When Jimmy takes a hit of marijuana for the first time, rather than experiencing lethargy and munchies, Jimmy life descends into a mess of unbridled orgies, Jesus hallucinations, and running over old men with Mary’s car. While Davis’ jonesing can get a little grating to watch at times, he and Schutz showcase impressive vocals, and the two actors have no problem transitioning from adorable sweetness to devilish insanity. Some of the high notes could have more power behind them, and there needs to be a better balance between the volume of the principals and the chorus behind them, but Jimmy and Mary’s tragic romance is a constant source of humor throughout the production.
As the denizens of the Reefer Den, junkies Ralph (Michael Gardner), Sally (Jillian Kate Weingart), and Mae (Chelsea Paice) have some of the best moments in the show as stumble around the stage, humping and smoking whatever they can. Wiley is fantastically manic as Ralph, and is extra creepy as Sally’s baby in one disturbing interlude. Paice gets one of the best ballads of the show, and while she handles the lower register well, the big money notes are lacking in energy and support. Weingart has a similar problem, but she makes up for it with her powerful belting and fierce sexuality.

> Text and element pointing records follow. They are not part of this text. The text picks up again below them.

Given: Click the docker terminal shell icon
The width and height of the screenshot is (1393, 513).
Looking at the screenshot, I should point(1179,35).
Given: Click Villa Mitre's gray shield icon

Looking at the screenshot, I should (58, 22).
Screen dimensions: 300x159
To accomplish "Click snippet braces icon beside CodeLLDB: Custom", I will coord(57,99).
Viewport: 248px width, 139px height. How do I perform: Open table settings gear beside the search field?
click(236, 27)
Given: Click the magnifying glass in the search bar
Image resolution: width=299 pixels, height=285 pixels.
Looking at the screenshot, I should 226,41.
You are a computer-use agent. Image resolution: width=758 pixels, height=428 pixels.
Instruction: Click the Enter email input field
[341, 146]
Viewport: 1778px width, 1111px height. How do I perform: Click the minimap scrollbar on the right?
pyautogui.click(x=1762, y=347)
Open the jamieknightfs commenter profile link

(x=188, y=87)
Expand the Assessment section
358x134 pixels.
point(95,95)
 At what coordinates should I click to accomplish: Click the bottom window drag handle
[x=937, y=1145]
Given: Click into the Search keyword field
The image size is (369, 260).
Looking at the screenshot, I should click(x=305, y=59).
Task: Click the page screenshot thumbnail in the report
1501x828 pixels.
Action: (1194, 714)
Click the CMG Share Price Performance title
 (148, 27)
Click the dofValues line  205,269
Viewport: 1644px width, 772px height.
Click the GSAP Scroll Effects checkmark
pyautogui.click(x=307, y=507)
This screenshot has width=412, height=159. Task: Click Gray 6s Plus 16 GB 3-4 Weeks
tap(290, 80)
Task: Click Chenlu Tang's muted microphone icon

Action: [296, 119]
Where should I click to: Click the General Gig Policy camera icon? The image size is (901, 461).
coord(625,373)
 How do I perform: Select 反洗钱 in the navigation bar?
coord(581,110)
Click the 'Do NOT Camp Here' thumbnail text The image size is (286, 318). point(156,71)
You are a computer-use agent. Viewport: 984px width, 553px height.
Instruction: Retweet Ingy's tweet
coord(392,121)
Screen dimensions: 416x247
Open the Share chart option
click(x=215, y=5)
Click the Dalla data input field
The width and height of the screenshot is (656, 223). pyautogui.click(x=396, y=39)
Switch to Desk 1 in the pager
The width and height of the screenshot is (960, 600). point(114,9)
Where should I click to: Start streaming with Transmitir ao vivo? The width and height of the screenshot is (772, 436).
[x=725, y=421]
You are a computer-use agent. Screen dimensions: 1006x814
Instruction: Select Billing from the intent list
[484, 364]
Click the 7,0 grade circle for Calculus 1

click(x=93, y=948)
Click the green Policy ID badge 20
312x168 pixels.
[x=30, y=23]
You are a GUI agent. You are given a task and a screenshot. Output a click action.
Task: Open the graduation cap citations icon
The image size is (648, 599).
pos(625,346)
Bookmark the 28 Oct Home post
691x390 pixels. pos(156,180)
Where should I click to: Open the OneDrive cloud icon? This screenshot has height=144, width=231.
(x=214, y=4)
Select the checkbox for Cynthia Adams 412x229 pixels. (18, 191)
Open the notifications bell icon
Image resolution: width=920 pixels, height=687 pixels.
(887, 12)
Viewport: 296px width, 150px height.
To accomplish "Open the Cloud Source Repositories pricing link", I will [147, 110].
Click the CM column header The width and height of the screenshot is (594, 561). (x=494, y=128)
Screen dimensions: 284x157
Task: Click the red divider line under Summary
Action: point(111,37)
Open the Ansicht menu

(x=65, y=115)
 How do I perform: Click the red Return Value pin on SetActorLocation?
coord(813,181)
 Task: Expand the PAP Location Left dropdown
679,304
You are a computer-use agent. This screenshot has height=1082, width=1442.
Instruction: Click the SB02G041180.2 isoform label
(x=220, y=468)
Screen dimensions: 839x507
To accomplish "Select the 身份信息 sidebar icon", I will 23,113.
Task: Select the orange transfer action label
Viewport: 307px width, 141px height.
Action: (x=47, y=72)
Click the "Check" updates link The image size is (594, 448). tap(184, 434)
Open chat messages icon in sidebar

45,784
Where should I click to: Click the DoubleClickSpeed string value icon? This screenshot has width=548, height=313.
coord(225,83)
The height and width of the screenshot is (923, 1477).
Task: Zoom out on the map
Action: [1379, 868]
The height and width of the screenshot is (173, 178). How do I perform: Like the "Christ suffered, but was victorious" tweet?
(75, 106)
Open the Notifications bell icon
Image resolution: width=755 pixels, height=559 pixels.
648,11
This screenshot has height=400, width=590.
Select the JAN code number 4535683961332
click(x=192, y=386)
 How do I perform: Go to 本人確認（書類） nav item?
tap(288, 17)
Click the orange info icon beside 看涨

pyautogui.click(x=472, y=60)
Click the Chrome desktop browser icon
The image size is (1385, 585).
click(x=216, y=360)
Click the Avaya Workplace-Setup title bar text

Reefer Madness is a musical that is not afraid to offend. Whether it is through explicit sexuality or graphic violence, the show pushes the boundaries of musical comedy, taking it to hilariously dark place. Brown Paper Box Co.’s production needs a little more polish to be truly memorable, but the actors tackle the material with dedication and courage. Despite the lows, this musical never comes down from its high.